This is a significant open safety question, not a settled one. Cardarine showed favorable lipid and endurance effects in short-term human trials, but rodent studies linked it to rapid oncogenesis (cancer development), which is why its original human trials were halted. Research-community discussion treats this as a critical risk flag rather than a resolved safety profile.
What happened with Adipotide (FTP) and why is it ranked so low?
Adipotide (also called FTP) showed promising pre-clinical fat-loss results in rodent and primate models by inducing apoptosis in the blood supply to fat tissue. However, Phase 1 human trials revealed dose-dependent renal (kidney) toxicity and no biological "off-switch" for the vascular effect, which is why it is generally ranked as a strategic failure despite pre-clinical promise.
Are peptides like MOTS-c and 5-Amino-1MQ backed by human research?

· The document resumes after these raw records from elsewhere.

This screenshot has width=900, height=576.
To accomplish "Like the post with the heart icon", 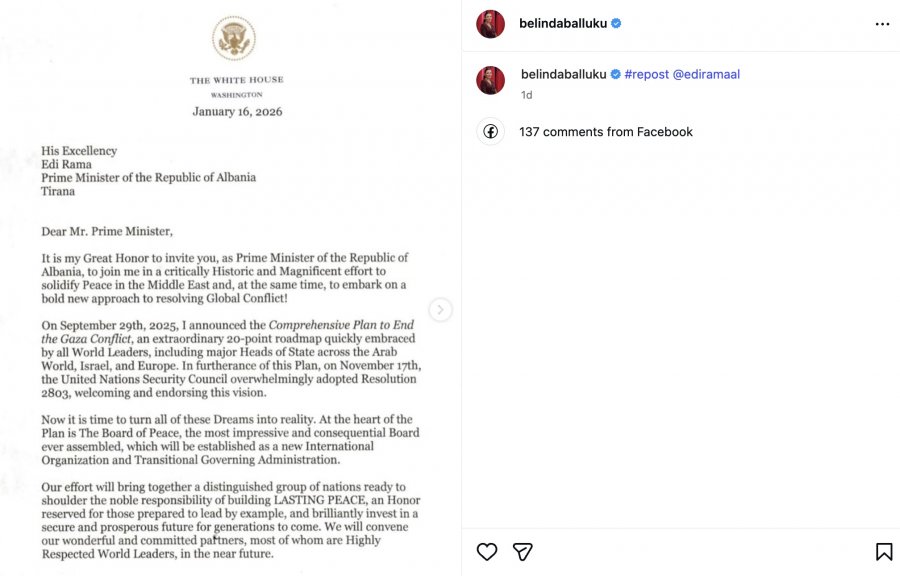I will point(487,551).
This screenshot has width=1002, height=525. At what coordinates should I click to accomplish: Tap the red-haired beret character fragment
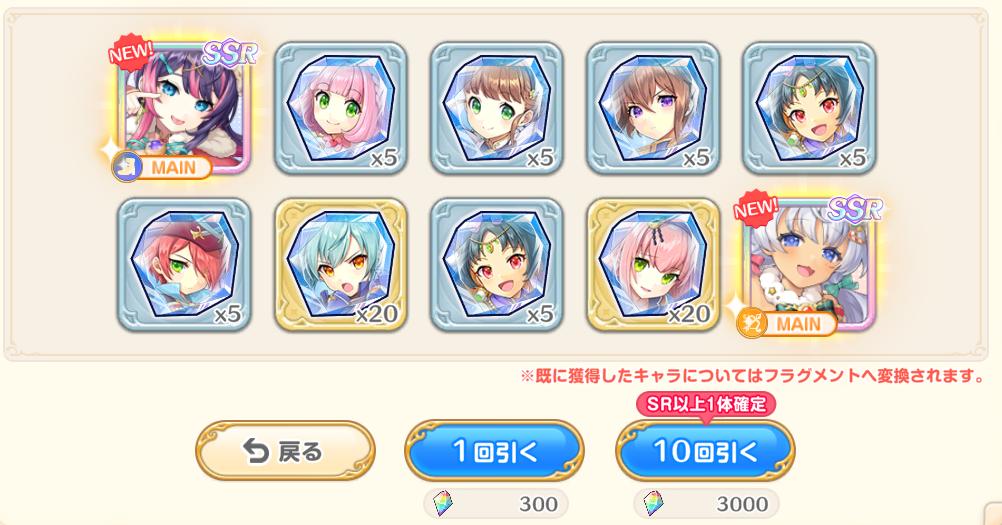(185, 264)
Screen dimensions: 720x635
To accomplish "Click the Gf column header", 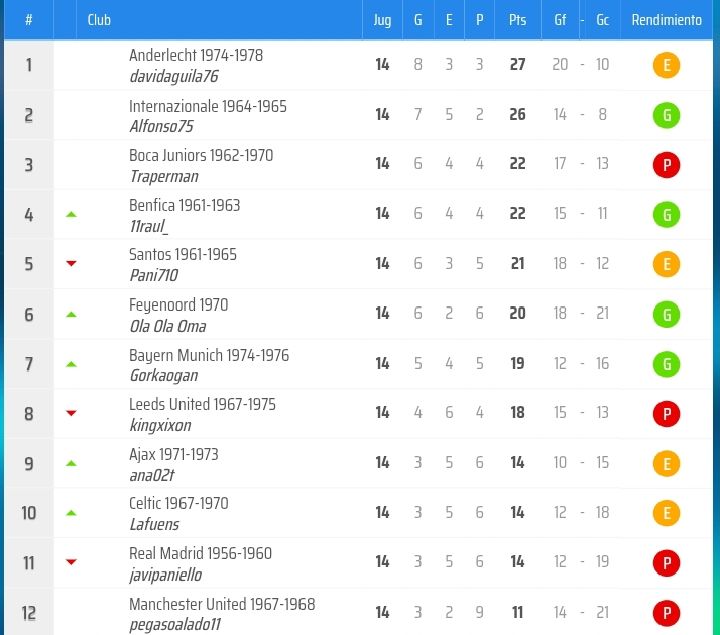I will point(560,20).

It varies by compound. Some, like 5-Amino-1MQ and SLU-PP-332, currently have strong rodent/pre-clinical data with human evidence still developing. Others, like MOTS-c and CJC-1295/Ipamorelin, are primarily supported by research-community field reports rather than large controlled human trials. This distinction matters for interpreting claimed effects and should not be conflated with FDA-approved, clinically validated compounds like Tesamorelin or Setmelanotide.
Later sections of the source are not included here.